Even as confusion, internal dissent and widespread condemnation greeted President Donald Trump’s travel ban and crackdown on refugees this weekend, senior White House aides say they are only getting started.
Trump and his aides justified Friday’s executive order, which blocked travel from seven majority-Muslim countries for 90 days and halted refugees from around the world for 120, on security grounds — an issue that they say they take seriously. But their ultimate goal is far broader.
Trump’s top advisers on immigration, including chief strategist Steve Bannon and senior adviser Stephen Miller, see themselves as launching a radical experiment to fundamentally transform how the US decides who is allowed into the country and to block a generation of people who, in their view, won’t assimilate into American society.
That project may live or die in the next three months, as the Trump administration reviews whether and how to expand the visa ban and alter vetting procedures. White House aides are considering new, onerous security checks that could effectively limit travel into the US by people from majority-Muslim countries to a trickle.

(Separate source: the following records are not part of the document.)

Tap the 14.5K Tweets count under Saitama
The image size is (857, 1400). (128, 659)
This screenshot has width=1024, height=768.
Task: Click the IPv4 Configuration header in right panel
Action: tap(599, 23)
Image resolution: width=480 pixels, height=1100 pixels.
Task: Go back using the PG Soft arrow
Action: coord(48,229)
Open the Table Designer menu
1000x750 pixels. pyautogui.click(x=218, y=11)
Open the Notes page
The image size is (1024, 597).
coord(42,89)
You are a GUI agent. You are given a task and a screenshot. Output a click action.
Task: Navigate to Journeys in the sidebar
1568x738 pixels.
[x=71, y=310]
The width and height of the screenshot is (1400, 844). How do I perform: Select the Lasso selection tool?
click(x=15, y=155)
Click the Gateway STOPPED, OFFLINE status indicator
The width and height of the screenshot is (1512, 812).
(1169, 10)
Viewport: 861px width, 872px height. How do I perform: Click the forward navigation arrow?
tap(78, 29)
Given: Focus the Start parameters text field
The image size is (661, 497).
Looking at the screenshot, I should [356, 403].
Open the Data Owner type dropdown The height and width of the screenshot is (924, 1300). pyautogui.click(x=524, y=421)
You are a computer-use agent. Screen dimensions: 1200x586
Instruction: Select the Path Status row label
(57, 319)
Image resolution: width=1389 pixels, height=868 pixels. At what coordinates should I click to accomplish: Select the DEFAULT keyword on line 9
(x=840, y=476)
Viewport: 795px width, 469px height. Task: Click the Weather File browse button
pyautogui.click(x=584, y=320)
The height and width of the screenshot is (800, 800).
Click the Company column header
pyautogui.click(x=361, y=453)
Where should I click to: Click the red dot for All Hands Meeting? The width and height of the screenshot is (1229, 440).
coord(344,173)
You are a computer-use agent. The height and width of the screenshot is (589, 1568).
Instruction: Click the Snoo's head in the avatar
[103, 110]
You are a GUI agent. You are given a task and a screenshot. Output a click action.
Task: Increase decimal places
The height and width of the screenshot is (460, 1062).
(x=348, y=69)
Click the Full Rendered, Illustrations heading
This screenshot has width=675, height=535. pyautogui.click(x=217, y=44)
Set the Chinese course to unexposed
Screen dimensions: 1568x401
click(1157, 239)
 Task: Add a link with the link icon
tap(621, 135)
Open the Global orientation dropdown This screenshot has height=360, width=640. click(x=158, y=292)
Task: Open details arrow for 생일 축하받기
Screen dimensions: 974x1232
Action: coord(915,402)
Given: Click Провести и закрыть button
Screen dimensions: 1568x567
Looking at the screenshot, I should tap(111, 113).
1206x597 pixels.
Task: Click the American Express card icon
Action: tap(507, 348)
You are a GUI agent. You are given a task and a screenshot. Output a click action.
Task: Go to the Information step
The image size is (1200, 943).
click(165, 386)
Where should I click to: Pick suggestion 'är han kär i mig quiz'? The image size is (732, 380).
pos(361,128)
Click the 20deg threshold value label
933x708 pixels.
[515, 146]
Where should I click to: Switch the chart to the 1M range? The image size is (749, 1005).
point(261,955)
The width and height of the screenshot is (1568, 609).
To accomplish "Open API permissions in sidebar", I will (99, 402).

Watch: Trump’s travel ban sparks outrage across the United States
The administration faced down another torrent of criticism Monday — from fellow Republicans on Capitol Hill, career diplomats, national security experts and world leaders — over the hasty rollout of the order, as well as the message it sent to both friends and adversaries in the war on terrorism. Though Trump’s ban does not affect all Muslims, as he promised during the campaign, many see it as religiously targeted.